#### INFORMATION ####
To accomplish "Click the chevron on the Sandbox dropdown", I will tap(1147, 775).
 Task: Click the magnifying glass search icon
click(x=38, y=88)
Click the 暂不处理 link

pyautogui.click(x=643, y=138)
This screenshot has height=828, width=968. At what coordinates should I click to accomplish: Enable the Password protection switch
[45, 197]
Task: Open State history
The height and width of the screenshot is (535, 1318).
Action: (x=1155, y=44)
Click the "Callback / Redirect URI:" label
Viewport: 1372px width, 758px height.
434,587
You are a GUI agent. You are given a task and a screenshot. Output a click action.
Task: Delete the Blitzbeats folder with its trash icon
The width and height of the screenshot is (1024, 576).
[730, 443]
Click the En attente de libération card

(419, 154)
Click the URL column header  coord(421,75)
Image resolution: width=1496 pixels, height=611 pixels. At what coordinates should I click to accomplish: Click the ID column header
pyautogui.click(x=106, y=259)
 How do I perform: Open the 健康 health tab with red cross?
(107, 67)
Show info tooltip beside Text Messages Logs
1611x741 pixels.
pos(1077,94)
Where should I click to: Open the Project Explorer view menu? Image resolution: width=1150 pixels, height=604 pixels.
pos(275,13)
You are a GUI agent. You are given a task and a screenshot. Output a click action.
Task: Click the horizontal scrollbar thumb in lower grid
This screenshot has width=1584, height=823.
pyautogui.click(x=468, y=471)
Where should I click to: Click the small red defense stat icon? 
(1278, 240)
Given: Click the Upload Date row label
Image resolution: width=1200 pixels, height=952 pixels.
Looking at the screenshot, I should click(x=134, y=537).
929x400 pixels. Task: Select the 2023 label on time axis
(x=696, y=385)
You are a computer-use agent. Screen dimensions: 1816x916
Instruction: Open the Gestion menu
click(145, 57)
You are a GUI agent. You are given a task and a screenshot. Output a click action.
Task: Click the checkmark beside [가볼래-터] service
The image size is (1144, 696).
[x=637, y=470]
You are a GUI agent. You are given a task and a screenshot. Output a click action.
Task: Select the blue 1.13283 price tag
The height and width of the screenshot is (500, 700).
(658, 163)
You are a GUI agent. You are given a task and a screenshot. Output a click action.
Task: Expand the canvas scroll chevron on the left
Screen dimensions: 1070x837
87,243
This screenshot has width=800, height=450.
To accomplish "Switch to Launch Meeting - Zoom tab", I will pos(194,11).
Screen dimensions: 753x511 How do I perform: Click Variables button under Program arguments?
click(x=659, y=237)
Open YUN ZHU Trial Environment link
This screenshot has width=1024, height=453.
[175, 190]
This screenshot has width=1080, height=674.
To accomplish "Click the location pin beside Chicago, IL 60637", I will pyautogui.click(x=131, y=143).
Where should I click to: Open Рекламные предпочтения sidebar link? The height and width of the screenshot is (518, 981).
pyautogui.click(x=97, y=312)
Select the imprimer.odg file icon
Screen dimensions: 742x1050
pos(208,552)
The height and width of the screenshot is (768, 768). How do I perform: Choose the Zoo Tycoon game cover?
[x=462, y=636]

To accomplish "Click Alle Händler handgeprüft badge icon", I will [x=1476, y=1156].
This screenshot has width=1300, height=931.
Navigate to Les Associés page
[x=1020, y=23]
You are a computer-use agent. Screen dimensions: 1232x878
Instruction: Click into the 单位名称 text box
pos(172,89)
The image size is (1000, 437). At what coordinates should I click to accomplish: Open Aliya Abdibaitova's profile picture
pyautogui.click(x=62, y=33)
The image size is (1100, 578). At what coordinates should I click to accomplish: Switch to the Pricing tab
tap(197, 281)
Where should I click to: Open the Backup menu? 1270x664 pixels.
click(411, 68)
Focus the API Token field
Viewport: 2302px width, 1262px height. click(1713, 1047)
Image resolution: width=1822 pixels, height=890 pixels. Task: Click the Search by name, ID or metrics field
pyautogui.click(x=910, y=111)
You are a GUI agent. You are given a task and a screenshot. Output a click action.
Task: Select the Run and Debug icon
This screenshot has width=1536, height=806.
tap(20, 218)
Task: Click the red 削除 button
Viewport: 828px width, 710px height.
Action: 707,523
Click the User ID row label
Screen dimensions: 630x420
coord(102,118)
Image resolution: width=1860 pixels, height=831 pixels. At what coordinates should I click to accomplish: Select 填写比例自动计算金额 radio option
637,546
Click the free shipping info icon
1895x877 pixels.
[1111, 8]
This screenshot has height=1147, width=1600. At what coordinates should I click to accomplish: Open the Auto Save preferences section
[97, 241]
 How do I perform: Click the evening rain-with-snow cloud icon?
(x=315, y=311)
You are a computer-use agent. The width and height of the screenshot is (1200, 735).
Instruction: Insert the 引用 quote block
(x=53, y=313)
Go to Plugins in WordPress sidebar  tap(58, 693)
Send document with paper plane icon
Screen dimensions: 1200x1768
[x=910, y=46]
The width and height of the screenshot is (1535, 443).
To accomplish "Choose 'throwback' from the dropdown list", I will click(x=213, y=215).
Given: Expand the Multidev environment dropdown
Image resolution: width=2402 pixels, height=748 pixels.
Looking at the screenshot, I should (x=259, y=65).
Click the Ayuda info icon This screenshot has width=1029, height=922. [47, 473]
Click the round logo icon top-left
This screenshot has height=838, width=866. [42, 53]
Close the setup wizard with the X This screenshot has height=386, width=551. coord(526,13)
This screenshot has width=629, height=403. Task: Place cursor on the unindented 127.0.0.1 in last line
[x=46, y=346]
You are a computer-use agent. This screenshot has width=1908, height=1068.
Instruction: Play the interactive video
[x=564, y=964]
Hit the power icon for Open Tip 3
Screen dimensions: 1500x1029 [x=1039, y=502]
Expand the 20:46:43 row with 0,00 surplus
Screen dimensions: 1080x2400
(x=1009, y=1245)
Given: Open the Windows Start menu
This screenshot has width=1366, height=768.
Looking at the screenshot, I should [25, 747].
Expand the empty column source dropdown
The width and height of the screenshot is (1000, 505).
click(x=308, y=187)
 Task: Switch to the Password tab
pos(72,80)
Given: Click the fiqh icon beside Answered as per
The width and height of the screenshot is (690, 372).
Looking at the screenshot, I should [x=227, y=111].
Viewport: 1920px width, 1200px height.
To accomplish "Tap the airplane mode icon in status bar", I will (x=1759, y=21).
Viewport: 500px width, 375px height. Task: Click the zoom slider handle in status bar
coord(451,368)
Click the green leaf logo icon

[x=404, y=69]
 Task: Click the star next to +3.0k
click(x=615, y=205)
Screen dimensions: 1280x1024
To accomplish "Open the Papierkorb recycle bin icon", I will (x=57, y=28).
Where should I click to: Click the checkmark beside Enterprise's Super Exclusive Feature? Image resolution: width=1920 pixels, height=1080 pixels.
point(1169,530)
####
- [YOUR ASSIGNMENT] Scan the material above for "chevron". Copy every line where it appears.

- [EXPECTED ANSWER]
To accomplish "Click the chevron on the Sandbox dropdown", I will tap(1147, 775).
Task: Expand the canvas scroll chevron on the left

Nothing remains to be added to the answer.